You never know what impact your words will have on someone. You don't even know if anyone will ever read them. But you write. Cathartic exercise to soothe your own soul. And then you find out that you've become the voice of many. That you are soothing more souls than you will ever meet. And you become a beacon. And how odd that must be.That's how it started for me. An infertility survivor who was dealing with lots and lots of survivor guilt. It started by reading the usual suspect. Grrl, Julie, Tertia, Julia, et al. They gave words to what I had felt when I was going through it all. The isolation. The hope. All the crap that goes along with it. And I started to feel better. Their successes started to feel like mine. When their kids were born, it felt like I had won all over again. Bizarre, psycho, stalking behavior completely unbecoming of someone who really shouldn't care less. They have the eloquent words I could never come up with on my own. And that kinda freaks me out a little bit.

= = = = =

## Work instruction:
Resume the personal essay about reading infertility blogs, picking up right after its last sentence and keeping the same first-person voice.

## Given entries:
= = = = =

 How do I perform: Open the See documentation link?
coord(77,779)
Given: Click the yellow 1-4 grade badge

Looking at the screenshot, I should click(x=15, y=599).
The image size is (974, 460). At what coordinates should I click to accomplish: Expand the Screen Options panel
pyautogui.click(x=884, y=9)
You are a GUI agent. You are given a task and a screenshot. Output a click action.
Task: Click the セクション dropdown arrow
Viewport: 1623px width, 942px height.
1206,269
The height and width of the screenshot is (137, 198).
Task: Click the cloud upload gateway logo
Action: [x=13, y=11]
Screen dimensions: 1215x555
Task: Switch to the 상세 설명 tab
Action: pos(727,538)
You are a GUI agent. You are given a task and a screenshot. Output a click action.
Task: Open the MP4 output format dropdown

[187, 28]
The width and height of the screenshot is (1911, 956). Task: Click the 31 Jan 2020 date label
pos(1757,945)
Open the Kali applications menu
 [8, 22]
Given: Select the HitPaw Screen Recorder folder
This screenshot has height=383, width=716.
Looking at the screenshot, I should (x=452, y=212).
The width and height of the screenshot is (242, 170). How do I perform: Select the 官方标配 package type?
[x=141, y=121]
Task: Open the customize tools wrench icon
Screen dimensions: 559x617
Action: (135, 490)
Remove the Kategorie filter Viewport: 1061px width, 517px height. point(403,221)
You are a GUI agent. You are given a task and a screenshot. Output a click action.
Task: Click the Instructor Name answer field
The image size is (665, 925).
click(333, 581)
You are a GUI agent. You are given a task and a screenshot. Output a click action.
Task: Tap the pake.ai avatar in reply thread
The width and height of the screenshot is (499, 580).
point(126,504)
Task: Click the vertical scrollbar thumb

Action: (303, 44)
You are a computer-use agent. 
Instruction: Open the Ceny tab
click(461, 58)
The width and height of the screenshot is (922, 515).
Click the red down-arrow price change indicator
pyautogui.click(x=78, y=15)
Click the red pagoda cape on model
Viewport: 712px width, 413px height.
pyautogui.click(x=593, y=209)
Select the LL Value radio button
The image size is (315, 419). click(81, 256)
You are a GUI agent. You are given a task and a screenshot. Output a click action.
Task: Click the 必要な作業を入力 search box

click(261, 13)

= = = = =

## Response below:
I have always been sufficient all on my own. I have lived on my own since I was 16 years old. I followed the Grateful Dead. I was a street kid in Seattle. I hitchiked all over the West coast. I was a door to door salesperson for cleaner, for pete's sake! I have lived more in my 29 (30 on Saturday) years than most people ever will. And then I met my love. The first guy to ever hold my attention for very long. I thought long term relationships were 3 months or less. But Joe came along and all that changed. He rocked my socks. He was cocky and sure of himself and how cute he really was. And that drove me nutso. To add to the attraction, he had the cutest 2 year old boy with him. His son. I didn't even think that I wanted kids until I met that little blonde boy. Who turns 13 tomorrow. Wow, how time flies. I became a cliche at that point.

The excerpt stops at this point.